Tasks to perform
1. Using the text on Ayurveda, decide whether each statement agrees with it, answering yes or no and quoting the deciding words: (a) the rishis held that mantras had great power when recited; (b) the Vedic knowledge was written down from the start; (c) the text names five recorded Vedas.
2. Reproduce word for word the part of the text on Ayurveda that begins at the words "Like all ancient" and stops after "writings of humanity.".

Supplied text
Like all ancient healing systems Ayurveda has a philosophical basis. It is based on the six philosophies of life, which were developed by the ancient sages in the Indian Subcontinent. Many of the scriptures they left behind, known as Vedas, are timeless. The recorded Vedas, Rigveda, Yajurveda, Atharvaveda and Samaveda, are the most ancient writings of humanity.

The Vedic philosophy consists of a high spiritual knowledge that was revealed by the rishis. They were revelations to the sages who meditated apart from the material world, not human creations. This oral tradition was passed on to the students, from generation to generation. There was no writing then, and the rishis considered that the mantras had little power if written but great power if recited, and therefore they kept the knowledge in their mind. Later on they wrote down this knowledge; however, in order to understand well the hidden meaning of these words correctly, we need a guide, a teacher.

Supplied data
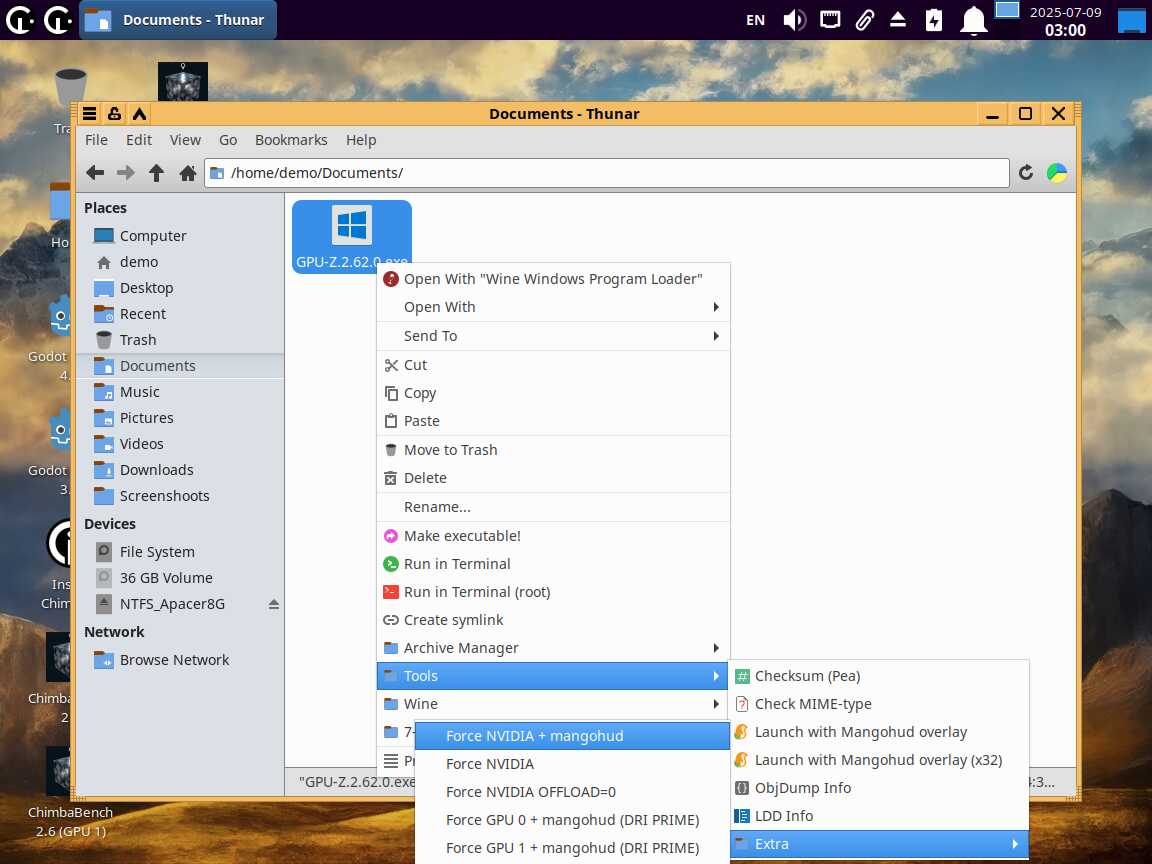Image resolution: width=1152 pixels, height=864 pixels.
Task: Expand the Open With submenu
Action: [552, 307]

Solutions to the problems
1.
(a) Yes: "the mantras had little power if written but great power if recited"
(b) No: "There was no writing then"
(c) No: "The recorded Vedas, Rigveda, Yajurveda, Atharvaveda and Samaveda"

2.
Like all ancient healing systems Ayurveda has a philosophical basis. It is based on the six philosophies of life, which were developed by the ancient sages in the Indian Subcontinent. Many of the scriptures they left behind, known as Vedas, are timeless. The recorded Vedas, Rigveda, Yajurveda, Atharvaveda and Samaveda, are the most ancient writings of humanity.